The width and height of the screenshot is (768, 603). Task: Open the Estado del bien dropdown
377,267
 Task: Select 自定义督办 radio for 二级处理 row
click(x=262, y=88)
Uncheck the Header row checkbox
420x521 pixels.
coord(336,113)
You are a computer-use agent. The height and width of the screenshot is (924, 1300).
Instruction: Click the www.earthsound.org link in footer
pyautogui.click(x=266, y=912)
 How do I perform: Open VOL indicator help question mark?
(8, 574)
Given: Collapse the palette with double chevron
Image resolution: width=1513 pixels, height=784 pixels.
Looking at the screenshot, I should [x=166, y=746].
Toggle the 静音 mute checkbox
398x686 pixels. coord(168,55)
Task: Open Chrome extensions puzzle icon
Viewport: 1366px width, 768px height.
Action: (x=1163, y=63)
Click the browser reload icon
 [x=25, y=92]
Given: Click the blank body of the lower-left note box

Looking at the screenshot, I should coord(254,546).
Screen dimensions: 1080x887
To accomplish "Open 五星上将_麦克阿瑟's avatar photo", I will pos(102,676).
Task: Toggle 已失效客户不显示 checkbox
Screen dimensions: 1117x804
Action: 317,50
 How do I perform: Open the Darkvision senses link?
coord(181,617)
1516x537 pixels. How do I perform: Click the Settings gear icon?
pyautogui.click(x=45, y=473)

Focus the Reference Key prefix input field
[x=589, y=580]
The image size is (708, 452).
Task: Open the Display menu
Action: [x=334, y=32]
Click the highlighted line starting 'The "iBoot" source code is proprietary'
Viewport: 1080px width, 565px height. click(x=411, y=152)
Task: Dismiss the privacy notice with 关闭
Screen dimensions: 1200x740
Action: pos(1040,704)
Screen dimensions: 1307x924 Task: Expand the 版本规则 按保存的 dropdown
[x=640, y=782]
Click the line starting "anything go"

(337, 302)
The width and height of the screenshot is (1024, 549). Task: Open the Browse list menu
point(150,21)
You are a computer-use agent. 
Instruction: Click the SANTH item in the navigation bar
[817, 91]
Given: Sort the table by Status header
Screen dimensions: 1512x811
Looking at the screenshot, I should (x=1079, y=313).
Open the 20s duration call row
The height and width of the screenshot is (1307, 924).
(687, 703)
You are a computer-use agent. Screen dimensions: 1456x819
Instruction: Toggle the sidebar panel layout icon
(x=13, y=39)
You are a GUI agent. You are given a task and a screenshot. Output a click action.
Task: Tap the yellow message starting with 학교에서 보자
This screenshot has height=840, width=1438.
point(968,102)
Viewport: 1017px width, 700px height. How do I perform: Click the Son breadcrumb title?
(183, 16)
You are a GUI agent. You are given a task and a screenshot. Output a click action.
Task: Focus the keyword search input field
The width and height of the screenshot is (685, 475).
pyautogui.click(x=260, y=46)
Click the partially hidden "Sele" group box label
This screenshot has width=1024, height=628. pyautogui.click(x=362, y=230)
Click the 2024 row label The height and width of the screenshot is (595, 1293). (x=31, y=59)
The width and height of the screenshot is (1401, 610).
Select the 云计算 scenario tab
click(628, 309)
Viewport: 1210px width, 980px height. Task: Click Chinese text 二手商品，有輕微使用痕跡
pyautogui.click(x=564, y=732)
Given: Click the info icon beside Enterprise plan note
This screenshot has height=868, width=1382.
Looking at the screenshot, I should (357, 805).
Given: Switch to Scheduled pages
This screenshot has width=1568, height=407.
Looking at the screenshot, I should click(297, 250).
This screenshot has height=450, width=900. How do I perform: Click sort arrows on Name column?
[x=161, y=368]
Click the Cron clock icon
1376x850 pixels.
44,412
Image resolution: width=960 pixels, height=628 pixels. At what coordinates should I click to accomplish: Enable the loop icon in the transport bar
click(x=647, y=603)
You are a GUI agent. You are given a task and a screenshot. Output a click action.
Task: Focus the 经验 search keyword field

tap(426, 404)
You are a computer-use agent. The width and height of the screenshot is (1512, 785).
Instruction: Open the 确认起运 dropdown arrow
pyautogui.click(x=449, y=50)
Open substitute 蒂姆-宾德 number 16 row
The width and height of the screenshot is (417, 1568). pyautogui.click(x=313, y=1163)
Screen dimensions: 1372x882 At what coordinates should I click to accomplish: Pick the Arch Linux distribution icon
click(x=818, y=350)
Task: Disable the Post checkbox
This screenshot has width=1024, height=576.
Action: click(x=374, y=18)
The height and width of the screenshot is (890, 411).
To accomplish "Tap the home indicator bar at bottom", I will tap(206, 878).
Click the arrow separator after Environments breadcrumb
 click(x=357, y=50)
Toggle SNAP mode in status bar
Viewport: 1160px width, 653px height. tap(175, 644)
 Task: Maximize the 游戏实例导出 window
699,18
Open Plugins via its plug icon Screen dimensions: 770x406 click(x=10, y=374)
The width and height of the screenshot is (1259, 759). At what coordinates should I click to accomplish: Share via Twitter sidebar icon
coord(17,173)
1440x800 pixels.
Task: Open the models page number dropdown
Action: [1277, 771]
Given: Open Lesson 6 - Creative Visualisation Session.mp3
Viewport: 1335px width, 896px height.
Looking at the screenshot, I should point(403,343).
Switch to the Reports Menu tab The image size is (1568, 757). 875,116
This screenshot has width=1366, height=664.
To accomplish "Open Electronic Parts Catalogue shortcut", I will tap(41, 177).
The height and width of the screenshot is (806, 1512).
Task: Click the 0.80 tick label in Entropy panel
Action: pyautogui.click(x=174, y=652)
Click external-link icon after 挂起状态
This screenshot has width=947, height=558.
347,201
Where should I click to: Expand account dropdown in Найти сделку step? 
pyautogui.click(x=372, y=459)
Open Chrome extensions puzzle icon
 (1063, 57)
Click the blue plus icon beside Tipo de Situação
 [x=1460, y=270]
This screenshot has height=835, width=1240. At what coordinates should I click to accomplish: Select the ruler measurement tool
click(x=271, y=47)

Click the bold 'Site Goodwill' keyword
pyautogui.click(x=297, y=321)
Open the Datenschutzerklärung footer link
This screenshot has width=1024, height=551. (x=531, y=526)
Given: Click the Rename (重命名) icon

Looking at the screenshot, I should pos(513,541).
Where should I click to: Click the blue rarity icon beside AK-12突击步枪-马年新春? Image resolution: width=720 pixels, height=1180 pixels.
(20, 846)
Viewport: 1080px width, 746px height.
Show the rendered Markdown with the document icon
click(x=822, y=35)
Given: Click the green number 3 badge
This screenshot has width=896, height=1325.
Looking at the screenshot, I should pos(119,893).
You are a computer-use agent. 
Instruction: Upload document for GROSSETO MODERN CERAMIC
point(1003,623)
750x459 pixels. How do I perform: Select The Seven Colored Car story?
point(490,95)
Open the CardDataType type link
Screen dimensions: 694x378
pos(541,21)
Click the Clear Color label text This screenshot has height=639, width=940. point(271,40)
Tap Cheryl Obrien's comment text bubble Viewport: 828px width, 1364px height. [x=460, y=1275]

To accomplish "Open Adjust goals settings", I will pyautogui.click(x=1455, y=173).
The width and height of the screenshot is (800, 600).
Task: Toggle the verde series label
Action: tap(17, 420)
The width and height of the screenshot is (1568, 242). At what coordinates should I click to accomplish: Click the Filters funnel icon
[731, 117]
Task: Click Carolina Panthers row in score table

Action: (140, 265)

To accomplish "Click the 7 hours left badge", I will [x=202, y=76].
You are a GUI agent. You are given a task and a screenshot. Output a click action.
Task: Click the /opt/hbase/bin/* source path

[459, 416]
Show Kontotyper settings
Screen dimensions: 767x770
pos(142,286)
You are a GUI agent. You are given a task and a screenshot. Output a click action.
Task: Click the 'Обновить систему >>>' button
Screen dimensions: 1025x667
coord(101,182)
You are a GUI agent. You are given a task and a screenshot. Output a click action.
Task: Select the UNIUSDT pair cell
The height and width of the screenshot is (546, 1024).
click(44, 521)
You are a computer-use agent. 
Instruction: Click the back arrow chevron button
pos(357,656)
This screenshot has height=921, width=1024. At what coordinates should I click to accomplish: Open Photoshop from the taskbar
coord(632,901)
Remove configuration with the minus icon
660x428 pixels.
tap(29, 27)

* _WHAT IS NEEDED_
Check each line of the data above for the word "Switch". Report how many lines have it, and nothing else.

* _RESULT BELOW_
2